Towards an Inclusive Democracy. The Crisis of the Growth Economy and the Need for a New Liberatory Project, by Takis Fotopoulos 

London: Cassell, 1997.ISBN 0-304-33627-0 (HB) 55.00; 0-304-33628-9 (PB) 1 8.99. xiv + 401 pp.

 

MICHAEL  LEVIN

 

The title and subtitle are an accurate summary of what the reader gets. In other words Fotopoulos has told us what is wrong with the world and what needs to be done about it. Do you give a weary sigh at the thought of yet one more account of current problems and how to cure them? If so I assure you that this is a high quality contribution to the genre. 

Fotopoulos provides a clear and valuable accoun t of global developments stressing how the internationalisation of markets has forced the abandorunent of full employment, the weakening of the welfare state and the reduced significance of the state as such. Thus it is misleading to think of rich states increasingly dominating poor ones but more accurately of global capital strengthening its grip on global labour. Socialism, of course, was meant to put all this right, but the communist variant produced unchecked concentrations of power whose reality mocked the equality their ideology proclaimed. 

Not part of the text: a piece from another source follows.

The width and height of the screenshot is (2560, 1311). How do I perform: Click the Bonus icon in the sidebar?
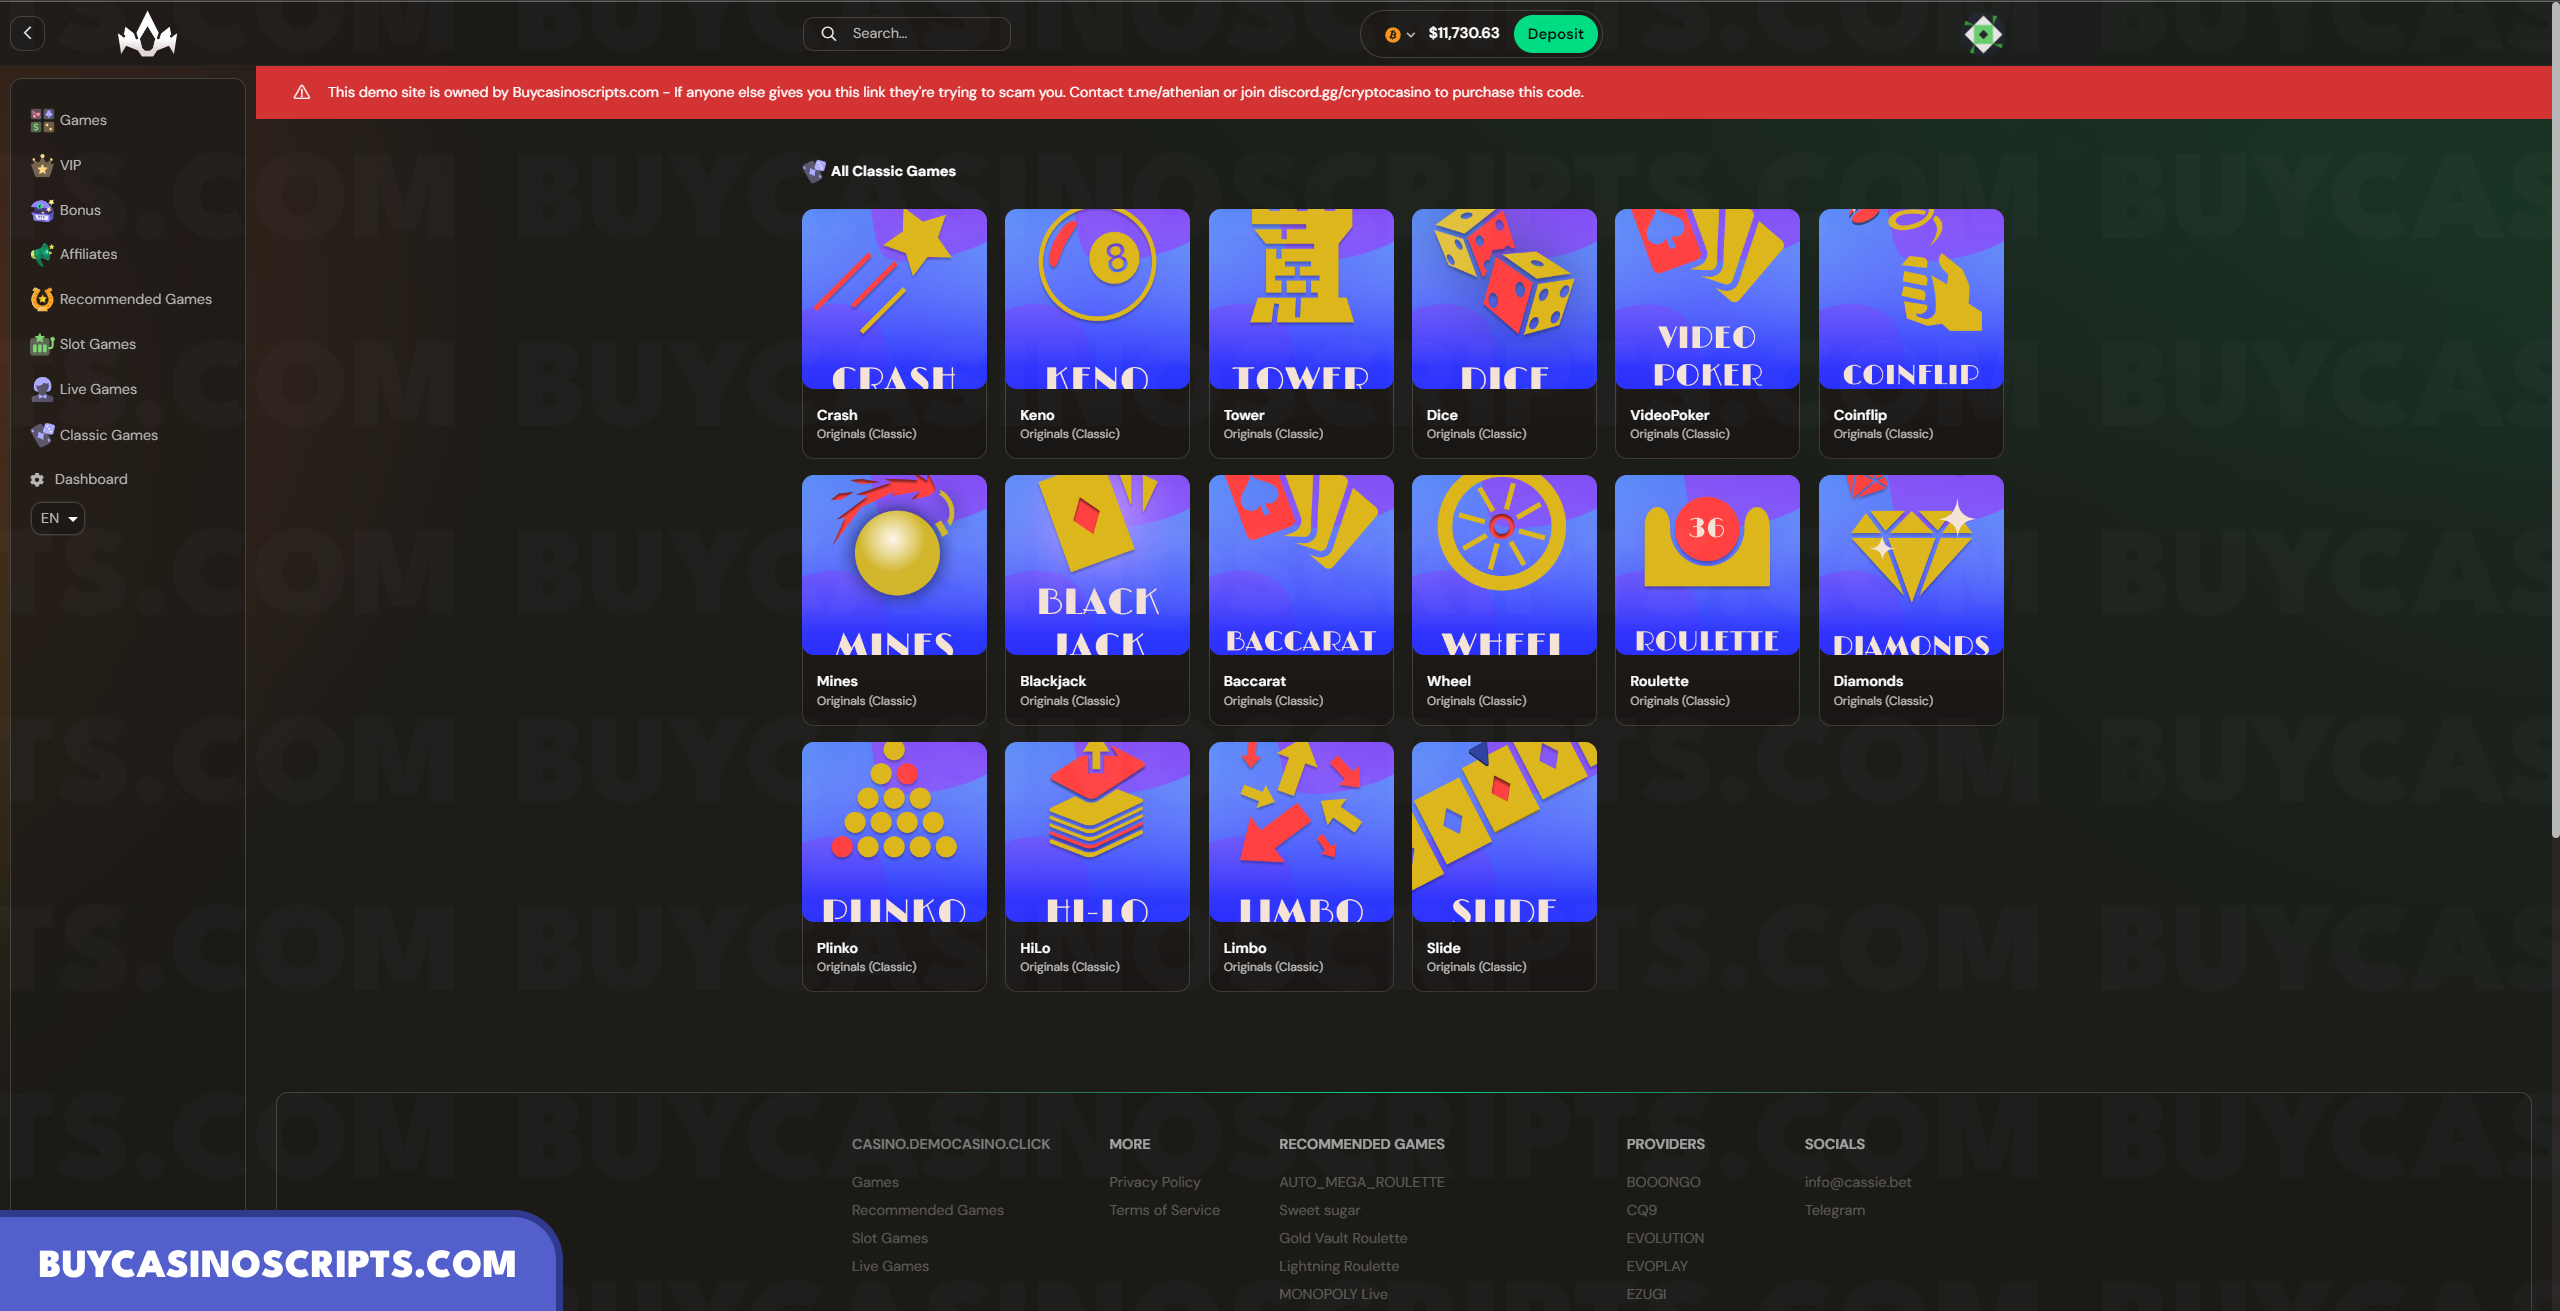click(x=42, y=210)
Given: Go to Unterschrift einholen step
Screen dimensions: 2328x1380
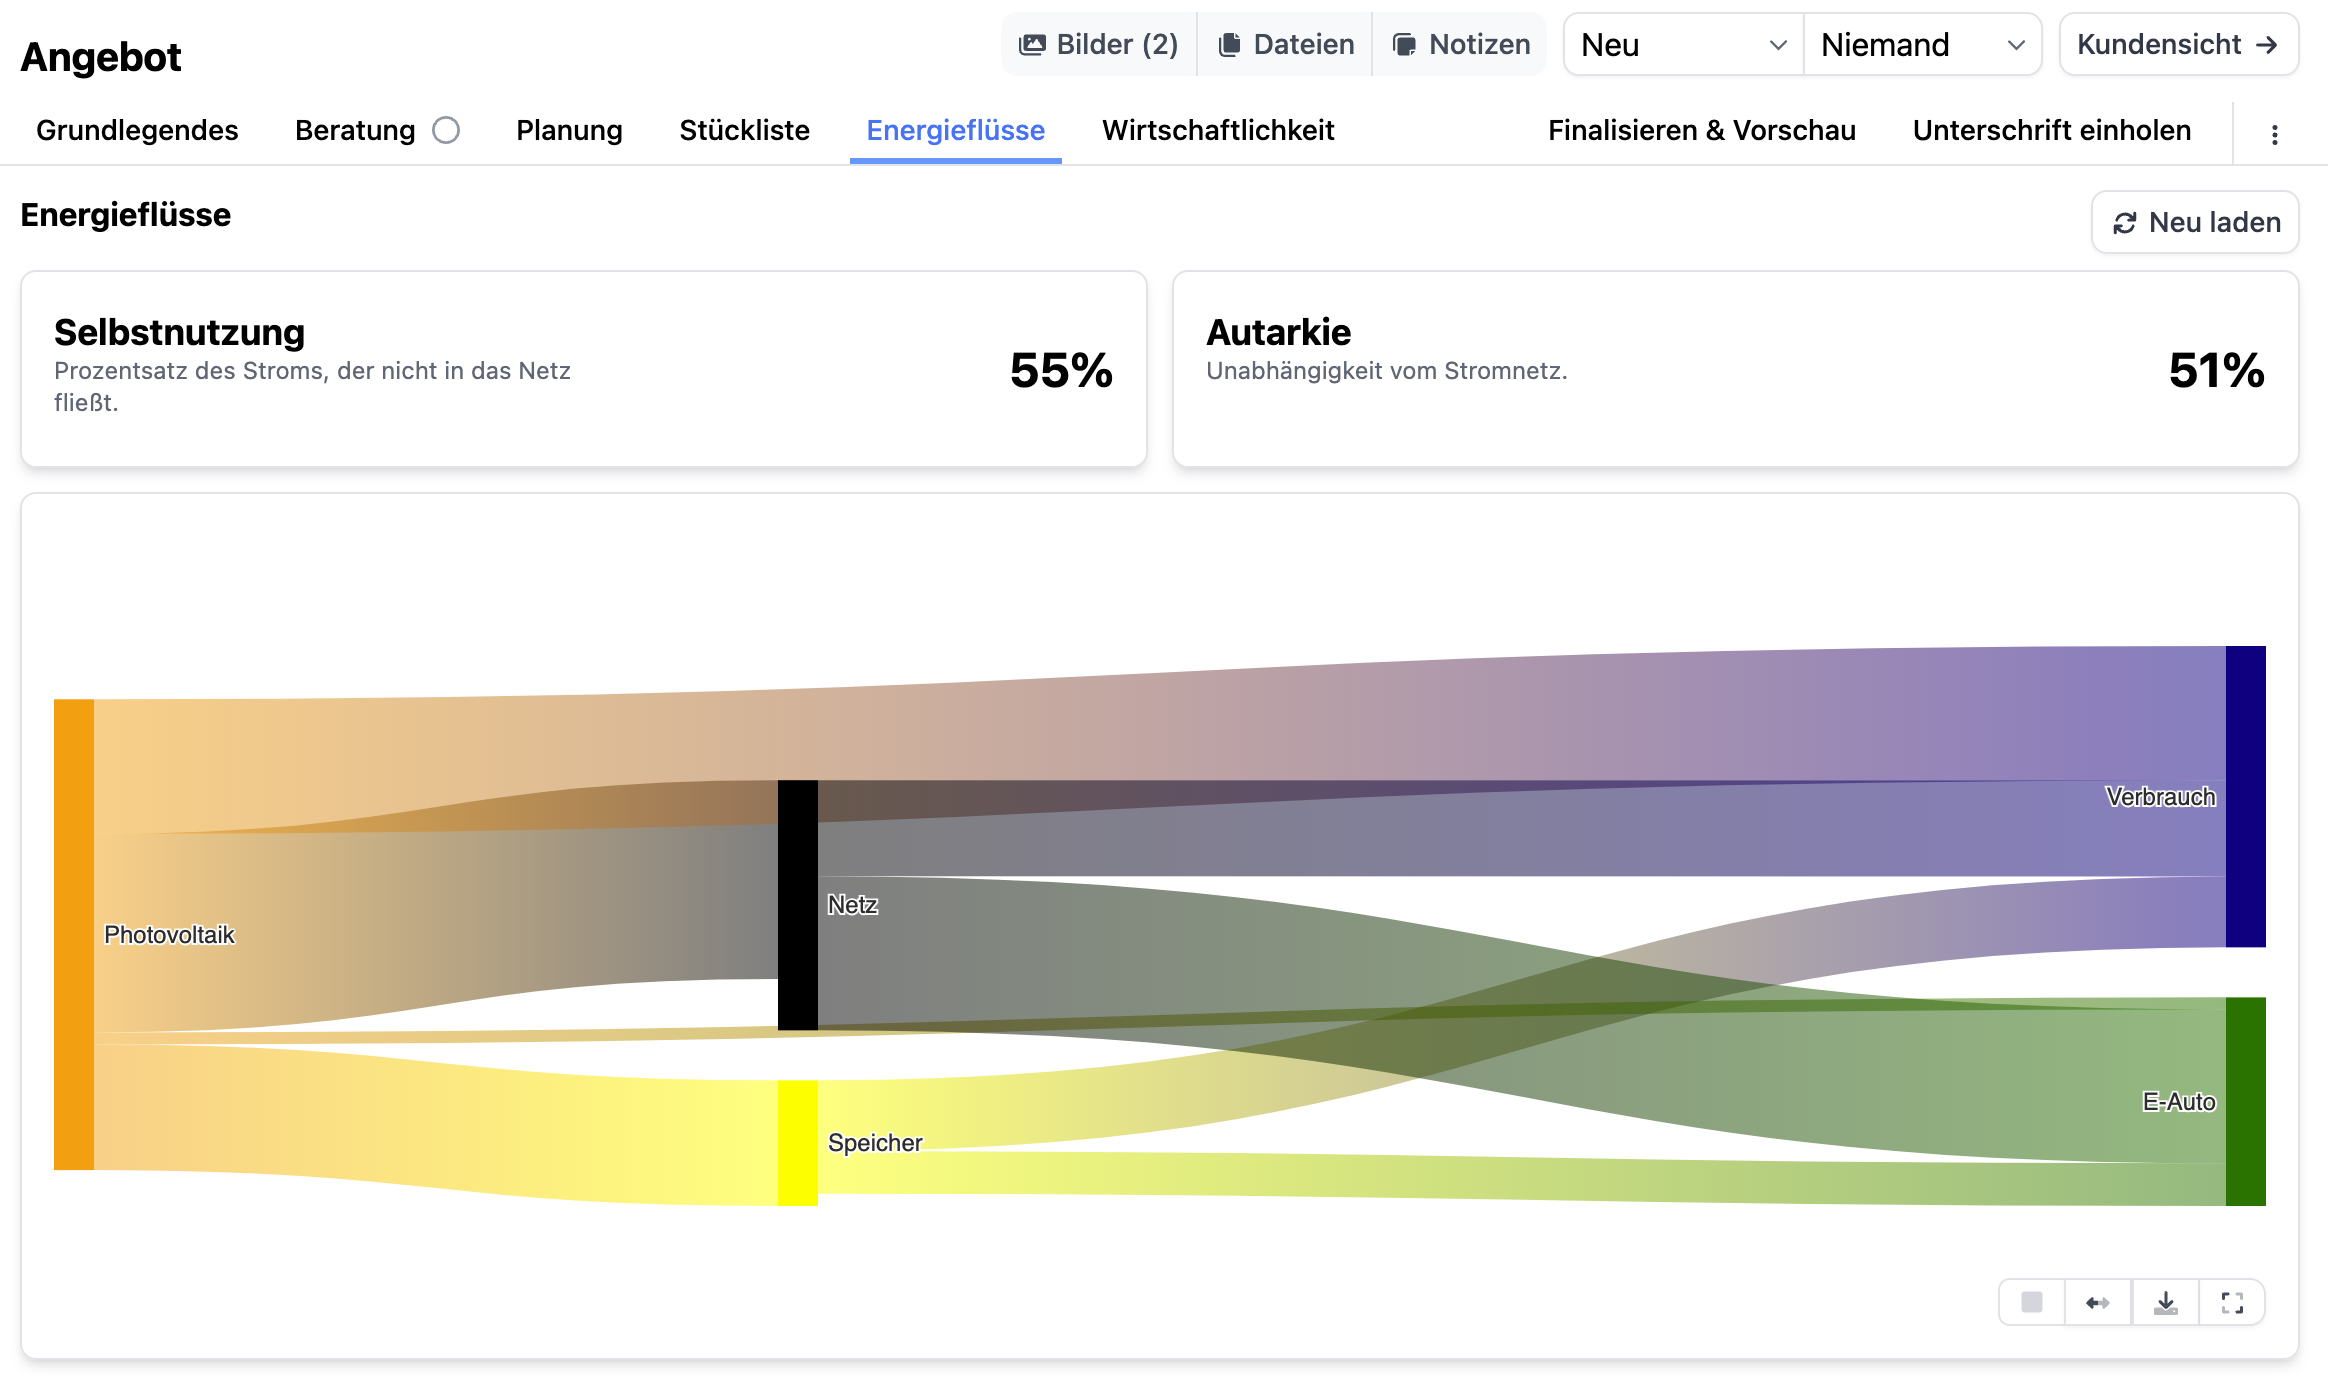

Social democracy, meanwhile, kept within constitutional bounds but also within the capitalist context and so has been increasingly undermined by economic competition with the USA and Japan. Anyway, for Fotopoulos, 'the incompatibility of democracy with any form of concentration of power' (p.171) meant that Social Democracy also failed to be satisfactorily democratic.

Fotopoulos proposes an alternative project which has to be based on 'a broad spectrum of radical movements, involving radical ecologists, supporters of the autonomy project, libertarian socialists, radical feminists. libertarian leftists and every other current that adopts the democratic project' (p.28). What they would develop is an inclusive democracy based on the municipality; a democracy that is more than narrowly political, for its considerable decentralisation of state power would be augmented by communal ownership of production. 

Fotopoulos is properly aware that the peaceful and gradual revolution he proposes would be vigorously opposed by entrenched elites but thinks there is a chance 'as long as the level of consciousness of a majority in the population has been raised to adopt the principles included in a programme for an inclusive democracy.' (p.299. Emphasis added.) 

One precondition, then, seems to be a widespread desire for such change. This may seem implausible now but so was the fall of communism just a mere decade ago. Also, in Italy and, to a lesser extent, in France and Britain the political class has been seriously delegitimised. On the one hand this can produce general political apathy but on the other it can lead to positive proposals for improvement, few of which are likely to be more clearly, fairly and thoroughly argued than the one found here.